— start —

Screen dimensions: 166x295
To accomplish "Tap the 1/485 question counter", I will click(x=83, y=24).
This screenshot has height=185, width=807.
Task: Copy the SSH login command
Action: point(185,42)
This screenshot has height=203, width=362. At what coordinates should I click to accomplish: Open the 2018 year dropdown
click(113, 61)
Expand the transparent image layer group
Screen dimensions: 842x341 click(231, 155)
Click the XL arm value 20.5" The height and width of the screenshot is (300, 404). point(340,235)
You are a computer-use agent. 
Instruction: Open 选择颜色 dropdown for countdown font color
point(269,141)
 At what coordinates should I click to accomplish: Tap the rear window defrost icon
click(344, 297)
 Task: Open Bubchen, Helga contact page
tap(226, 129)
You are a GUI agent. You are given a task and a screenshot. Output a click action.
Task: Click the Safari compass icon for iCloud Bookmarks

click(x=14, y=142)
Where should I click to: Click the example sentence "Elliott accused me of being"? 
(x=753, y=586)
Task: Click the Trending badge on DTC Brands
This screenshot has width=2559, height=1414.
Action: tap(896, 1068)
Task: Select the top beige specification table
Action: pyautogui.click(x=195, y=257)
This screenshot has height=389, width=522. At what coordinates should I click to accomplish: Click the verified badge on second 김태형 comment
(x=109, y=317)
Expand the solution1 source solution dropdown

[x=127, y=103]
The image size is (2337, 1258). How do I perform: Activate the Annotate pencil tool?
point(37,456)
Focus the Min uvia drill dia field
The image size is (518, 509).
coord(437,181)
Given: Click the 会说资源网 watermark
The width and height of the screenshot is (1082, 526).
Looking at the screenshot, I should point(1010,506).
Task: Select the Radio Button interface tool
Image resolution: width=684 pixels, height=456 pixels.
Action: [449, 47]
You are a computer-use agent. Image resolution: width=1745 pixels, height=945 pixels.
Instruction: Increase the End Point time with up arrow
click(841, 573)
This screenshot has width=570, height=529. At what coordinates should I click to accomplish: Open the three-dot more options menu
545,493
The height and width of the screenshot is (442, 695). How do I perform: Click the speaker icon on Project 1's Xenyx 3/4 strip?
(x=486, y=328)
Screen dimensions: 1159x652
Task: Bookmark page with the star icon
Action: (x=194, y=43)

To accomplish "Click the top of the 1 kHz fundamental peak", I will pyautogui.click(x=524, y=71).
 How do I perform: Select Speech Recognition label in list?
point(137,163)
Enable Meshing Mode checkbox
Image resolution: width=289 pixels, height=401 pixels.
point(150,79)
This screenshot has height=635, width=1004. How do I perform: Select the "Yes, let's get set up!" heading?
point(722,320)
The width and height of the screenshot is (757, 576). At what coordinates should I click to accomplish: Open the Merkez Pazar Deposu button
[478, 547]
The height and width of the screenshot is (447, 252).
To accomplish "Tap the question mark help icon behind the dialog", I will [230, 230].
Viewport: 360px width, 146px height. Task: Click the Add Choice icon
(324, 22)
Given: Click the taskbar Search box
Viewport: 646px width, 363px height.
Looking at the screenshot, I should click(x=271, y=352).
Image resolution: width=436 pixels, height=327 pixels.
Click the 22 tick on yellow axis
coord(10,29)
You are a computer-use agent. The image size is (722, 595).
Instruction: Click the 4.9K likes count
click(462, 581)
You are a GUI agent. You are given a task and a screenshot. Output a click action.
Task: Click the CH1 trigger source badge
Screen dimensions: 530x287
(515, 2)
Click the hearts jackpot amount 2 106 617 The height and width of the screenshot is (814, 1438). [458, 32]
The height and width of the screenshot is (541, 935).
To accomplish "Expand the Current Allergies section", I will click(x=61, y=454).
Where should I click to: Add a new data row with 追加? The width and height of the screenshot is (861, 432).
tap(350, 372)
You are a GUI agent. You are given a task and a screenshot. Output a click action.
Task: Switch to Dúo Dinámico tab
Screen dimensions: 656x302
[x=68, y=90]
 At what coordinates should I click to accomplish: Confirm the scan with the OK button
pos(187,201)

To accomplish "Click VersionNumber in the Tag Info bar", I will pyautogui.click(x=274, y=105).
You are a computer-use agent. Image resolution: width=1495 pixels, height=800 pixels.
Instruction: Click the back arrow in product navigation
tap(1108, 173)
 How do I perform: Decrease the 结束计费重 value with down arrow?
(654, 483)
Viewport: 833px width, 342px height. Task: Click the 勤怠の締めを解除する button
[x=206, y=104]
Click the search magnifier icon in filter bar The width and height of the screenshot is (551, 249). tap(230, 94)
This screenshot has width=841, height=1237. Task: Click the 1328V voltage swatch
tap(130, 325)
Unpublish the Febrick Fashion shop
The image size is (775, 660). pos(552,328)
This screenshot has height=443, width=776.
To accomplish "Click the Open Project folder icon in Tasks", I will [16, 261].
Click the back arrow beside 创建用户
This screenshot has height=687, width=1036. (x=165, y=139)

— end —

### EXERCISE DETAILS
Give the rows as a JSON list of strings, one string per line and no blank lines, beginning at the line that contains "Task: Select the Radio Button interface tool" and stopping after the line that contains "point(150,79)".

### EXPECTED ANSWER
[
  "Task: Select the Radio Button interface tool",
  "Image resolution: width=684 pixels, height=456 pixels.",
  "Action: [449, 47]",
  "You are a computer-use agent. Image resolution: width=1745 pixels, height=945 pixels.",
  "Instruction: Increase the End Point time with up arrow",
  "click(841, 573)",
  "This screenshot has width=570, height=529. At what coordinates should I click to accomplish: Open the three-dot more options menu",
  "545,493",
  "The height and width of the screenshot is (442, 695). How do I perform: Click the speaker icon on Project 1's Xenyx 3/4 strip?",
  "(x=486, y=328)",
  "Screen dimensions: 1159x652",
  "Task: Bookmark page with the star icon",
  "Action: (x=194, y=43)",
  "To accomplish \"Click the top of the 1 kHz fundamental peak\", I will pyautogui.click(x=524, y=71).",
  " How do I perform: Select Speech Recognition label in list?",
  "point(137,163)",
  "Enable Meshing Mode checkbox",
  "Image resolution: width=289 pixels, height=401 pixels.",
  "point(150,79)"
]